### EXERCISE
List every row below as a numbered list, skipping blank lines. Don't include the pictures in your answer.

________________

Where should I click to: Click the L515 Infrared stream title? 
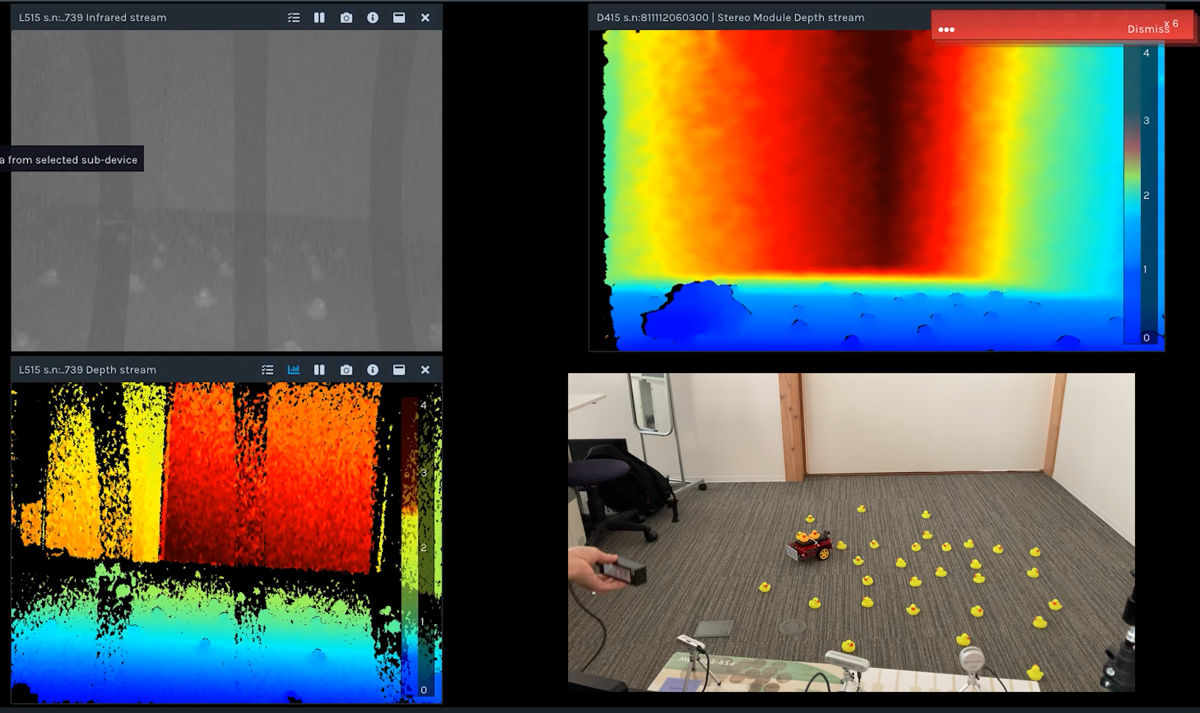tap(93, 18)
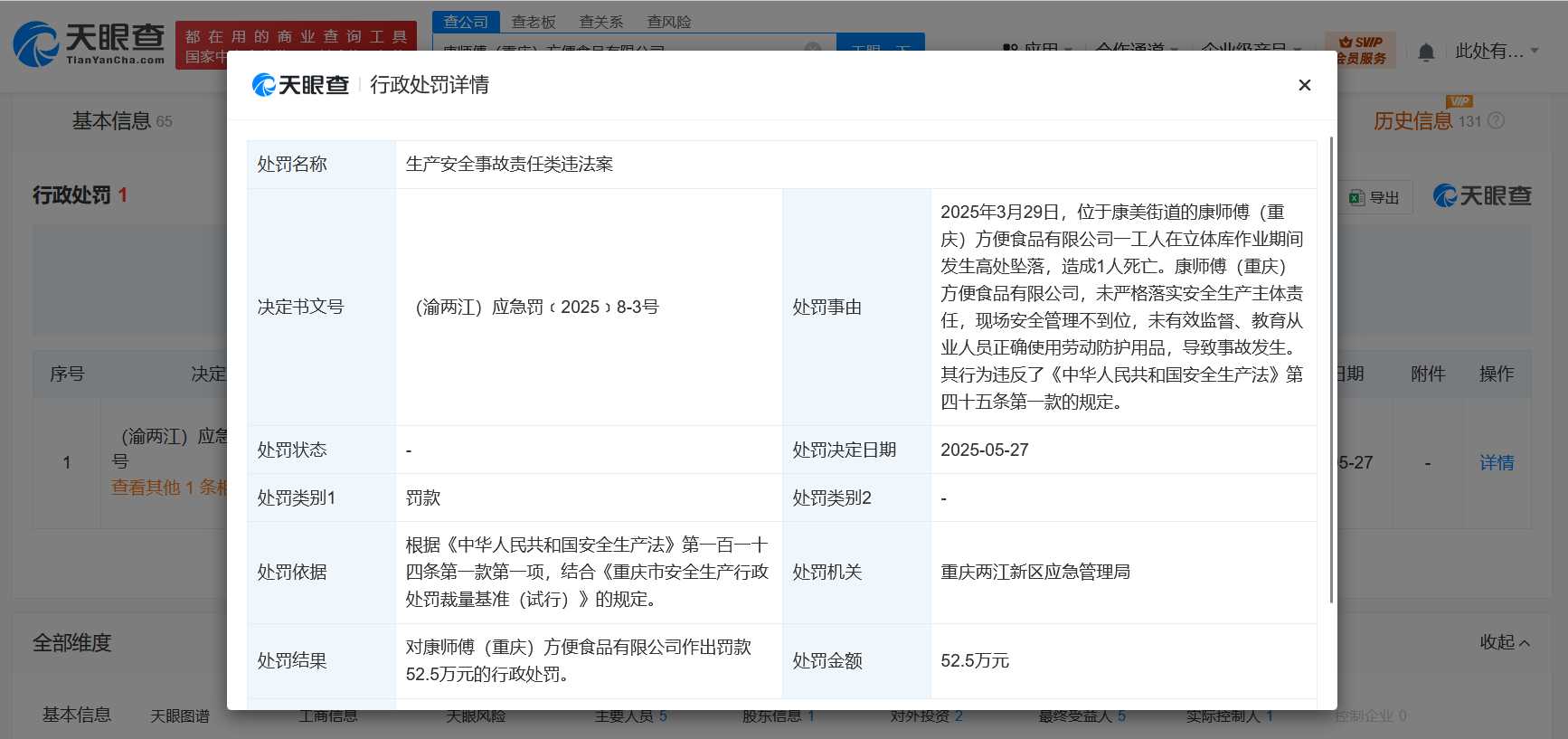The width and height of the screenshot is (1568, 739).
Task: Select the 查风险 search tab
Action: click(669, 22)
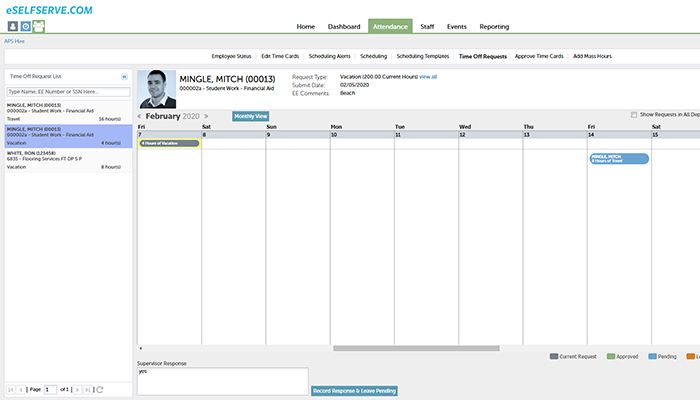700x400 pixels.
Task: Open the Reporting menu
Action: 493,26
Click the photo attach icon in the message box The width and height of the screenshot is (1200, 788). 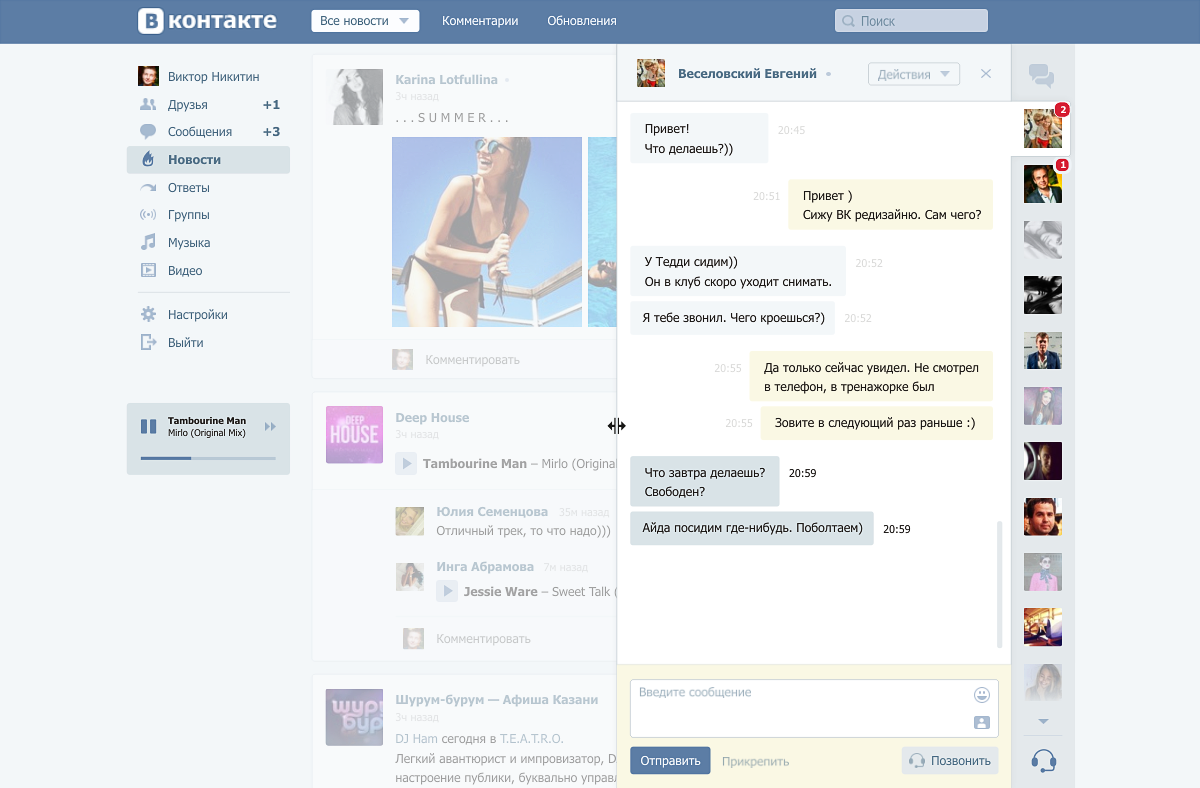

________________

### SOLUTION FOR THIS EXERCISE
1. Where should I click to: Click the L515 Infrared stream title? 
2. tap(93, 18)
3. The width and height of the screenshot is (1568, 739).
4. Task: Select the 查风险 search tab
5. Action: click(669, 22)
6. 700x400 pixels.
7. Task: Open the Reporting menu
8. Action: 493,26
9. Click the photo attach icon in the message box The width and height of the screenshot is (1200, 788). 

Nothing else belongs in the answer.